◆ The exercise
Copy out the entries from the line with "ellipse near X?" through the line with "will tap(345, 172).", requests included, and offset every number in the coordinates by adding 63. Give only those lines.

Entries for locating words and elements:
○ ○ ○ ○ ○

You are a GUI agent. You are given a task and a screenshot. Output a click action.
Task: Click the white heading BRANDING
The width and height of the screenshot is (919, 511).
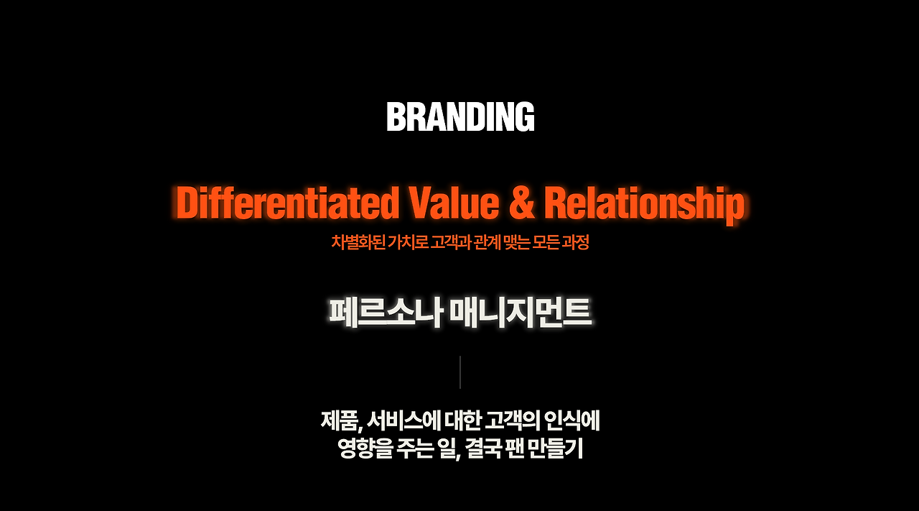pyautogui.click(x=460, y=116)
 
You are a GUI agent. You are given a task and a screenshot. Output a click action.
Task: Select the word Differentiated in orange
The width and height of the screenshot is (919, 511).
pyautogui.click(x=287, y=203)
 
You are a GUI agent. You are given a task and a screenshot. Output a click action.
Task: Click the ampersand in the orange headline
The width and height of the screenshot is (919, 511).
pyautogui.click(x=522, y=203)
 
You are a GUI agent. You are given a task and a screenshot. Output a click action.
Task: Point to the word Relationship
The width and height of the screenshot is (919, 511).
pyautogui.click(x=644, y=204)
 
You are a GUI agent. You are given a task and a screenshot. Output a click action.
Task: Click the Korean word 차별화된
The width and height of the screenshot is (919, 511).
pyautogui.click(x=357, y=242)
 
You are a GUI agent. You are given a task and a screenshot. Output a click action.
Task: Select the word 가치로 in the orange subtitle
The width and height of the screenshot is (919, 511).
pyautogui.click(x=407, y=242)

○ ○ ○ ○ ○

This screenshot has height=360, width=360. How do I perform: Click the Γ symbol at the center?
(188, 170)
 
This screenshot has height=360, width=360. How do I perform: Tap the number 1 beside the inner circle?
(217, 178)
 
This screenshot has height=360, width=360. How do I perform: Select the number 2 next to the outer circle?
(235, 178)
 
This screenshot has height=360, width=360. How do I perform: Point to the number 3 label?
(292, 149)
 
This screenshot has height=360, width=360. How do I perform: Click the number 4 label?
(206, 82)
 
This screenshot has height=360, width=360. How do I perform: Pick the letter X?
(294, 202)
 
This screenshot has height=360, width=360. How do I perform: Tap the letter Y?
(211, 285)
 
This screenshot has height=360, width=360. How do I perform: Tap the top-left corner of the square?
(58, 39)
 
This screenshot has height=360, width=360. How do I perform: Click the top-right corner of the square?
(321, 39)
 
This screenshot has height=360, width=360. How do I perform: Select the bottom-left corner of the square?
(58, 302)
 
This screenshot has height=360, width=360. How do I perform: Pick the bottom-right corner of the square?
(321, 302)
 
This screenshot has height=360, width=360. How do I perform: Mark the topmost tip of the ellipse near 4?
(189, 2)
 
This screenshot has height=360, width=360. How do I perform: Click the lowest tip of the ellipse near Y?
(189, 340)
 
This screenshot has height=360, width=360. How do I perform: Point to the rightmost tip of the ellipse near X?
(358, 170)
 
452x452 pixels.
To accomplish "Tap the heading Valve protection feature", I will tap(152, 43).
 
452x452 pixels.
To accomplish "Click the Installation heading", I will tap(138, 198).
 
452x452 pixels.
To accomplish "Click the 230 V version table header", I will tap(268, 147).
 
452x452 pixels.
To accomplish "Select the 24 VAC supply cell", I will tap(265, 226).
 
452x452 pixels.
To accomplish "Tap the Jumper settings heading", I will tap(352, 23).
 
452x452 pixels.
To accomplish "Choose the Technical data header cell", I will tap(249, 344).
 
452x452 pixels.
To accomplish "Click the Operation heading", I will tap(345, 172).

○ ○ ○ ○ ○

◆ Reply to the exercise
This screenshot has height=360, width=360. How do I perform: Point to the rightmost tip of the ellipse near X?
(421, 233)
 
452x452 pixels.
To accomplish "Tap the heading Valve protection feature", I will tap(215, 106).
 
452x452 pixels.
To accomplish "Click the Installation heading", I will tap(201, 261).
 
452x452 pixels.
To accomplish "Click the 230 V version table header", I will tap(331, 210).
 
452x452 pixels.
To accomplish "Select the 24 VAC supply cell", I will tap(328, 289).
 
452x452 pixels.
To accomplish "Tap the Jumper settings heading", I will tap(415, 86).
 
452x452 pixels.
To accomplish "Choose the Technical data header cell", I will tap(312, 407).
 
452x452 pixels.
To accomplish "Click the Operation heading", I will tap(408, 235).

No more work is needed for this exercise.